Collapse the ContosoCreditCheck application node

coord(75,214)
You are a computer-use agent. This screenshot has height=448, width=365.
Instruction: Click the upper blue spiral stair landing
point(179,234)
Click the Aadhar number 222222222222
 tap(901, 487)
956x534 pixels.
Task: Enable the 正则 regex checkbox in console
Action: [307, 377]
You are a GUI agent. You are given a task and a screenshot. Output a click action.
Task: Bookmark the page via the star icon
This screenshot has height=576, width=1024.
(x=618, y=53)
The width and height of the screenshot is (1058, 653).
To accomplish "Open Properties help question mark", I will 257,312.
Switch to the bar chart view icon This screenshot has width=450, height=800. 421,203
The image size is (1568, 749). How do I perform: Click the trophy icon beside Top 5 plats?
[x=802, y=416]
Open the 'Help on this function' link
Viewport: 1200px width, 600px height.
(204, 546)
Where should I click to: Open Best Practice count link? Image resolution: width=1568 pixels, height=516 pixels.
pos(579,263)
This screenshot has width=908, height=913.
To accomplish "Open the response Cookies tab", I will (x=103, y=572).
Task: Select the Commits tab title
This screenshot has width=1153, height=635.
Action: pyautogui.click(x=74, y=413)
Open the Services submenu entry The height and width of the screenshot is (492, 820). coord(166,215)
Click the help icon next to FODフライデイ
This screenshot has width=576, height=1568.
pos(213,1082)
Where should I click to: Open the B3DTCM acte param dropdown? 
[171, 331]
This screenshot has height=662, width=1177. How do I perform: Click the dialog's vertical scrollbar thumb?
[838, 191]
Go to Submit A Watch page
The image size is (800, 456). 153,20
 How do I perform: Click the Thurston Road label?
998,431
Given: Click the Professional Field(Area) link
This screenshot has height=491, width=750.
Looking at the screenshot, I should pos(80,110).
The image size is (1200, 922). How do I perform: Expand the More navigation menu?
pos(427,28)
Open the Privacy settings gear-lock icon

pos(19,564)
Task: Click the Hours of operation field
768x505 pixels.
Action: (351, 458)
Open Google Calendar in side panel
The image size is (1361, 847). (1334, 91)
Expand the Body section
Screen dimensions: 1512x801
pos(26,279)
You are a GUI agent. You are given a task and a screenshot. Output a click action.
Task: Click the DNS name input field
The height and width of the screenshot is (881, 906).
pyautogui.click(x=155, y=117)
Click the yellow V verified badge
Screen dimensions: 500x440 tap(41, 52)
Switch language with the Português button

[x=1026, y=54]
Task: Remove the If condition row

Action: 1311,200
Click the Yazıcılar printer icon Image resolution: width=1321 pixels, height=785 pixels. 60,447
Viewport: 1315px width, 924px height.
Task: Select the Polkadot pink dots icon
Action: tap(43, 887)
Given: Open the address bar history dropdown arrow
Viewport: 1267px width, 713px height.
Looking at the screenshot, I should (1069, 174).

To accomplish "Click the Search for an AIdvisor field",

================================

**Try it:**
Print the material above once more, exactly.

**Solution for this exercise:**
Collapse the ContosoCreditCheck application node

coord(75,214)
You are a computer-use agent. This screenshot has height=448, width=365.
Instruction: Click the upper blue spiral stair landing
point(179,234)
Click the Aadhar number 222222222222
 tap(901, 487)
956x534 pixels.
Task: Enable the 正则 regex checkbox in console
Action: [307, 377]
You are a GUI agent. You are given a task and a screenshot. Output a click action.
Task: Bookmark the page via the star icon
This screenshot has height=576, width=1024.
(x=618, y=53)
The width and height of the screenshot is (1058, 653).
To accomplish "Open Properties help question mark", I will 257,312.
Switch to the bar chart view icon This screenshot has width=450, height=800. 421,203
The image size is (1568, 749). How do I perform: Click the trophy icon beside Top 5 plats?
[x=802, y=416]
Open the 'Help on this function' link
Viewport: 1200px width, 600px height.
(204, 546)
Where should I click to: Open Best Practice count link? Image resolution: width=1568 pixels, height=516 pixels.
pos(579,263)
This screenshot has width=908, height=913.
To accomplish "Open the response Cookies tab", I will (x=103, y=572).
Task: Select the Commits tab title
This screenshot has width=1153, height=635.
Action: pyautogui.click(x=74, y=413)
Open the Services submenu entry The height and width of the screenshot is (492, 820). coord(166,215)
Click the help icon next to FODフライデイ
This screenshot has width=576, height=1568.
pos(213,1082)
Where should I click to: Open the B3DTCM acte param dropdown? 
[171, 331]
This screenshot has height=662, width=1177. How do I perform: Click the dialog's vertical scrollbar thumb?
[838, 191]
Go to Submit A Watch page
The image size is (800, 456). 153,20
 How do I perform: Click the Thurston Road label?
998,431
Given: Click the Professional Field(Area) link
This screenshot has height=491, width=750.
Looking at the screenshot, I should pos(80,110).
The image size is (1200, 922). How do I perform: Expand the More navigation menu?
pos(427,28)
Open the Privacy settings gear-lock icon

pos(19,564)
Task: Click the Hours of operation field
768x505 pixels.
Action: (351, 458)
Open Google Calendar in side panel
The image size is (1361, 847). (1334, 91)
Expand the Body section
Screen dimensions: 1512x801
pos(26,279)
You are a GUI agent. You are given a task and a screenshot. Output a click action.
Task: Click the DNS name input field
The height and width of the screenshot is (881, 906).
pyautogui.click(x=155, y=117)
Click the yellow V verified badge
Screen dimensions: 500x440 tap(41, 52)
Switch language with the Português button

[x=1026, y=54]
Task: Remove the If condition row

Action: 1311,200
Click the Yazıcılar printer icon Image resolution: width=1321 pixels, height=785 pixels. 60,447
Viewport: 1315px width, 924px height.
Task: Select the Polkadot pink dots icon
Action: tap(43, 887)
Given: Open the address bar history dropdown arrow
Viewport: 1267px width, 713px height.
Looking at the screenshot, I should (1069, 174).

To accomplish "Click the Search for an AIdvisor field",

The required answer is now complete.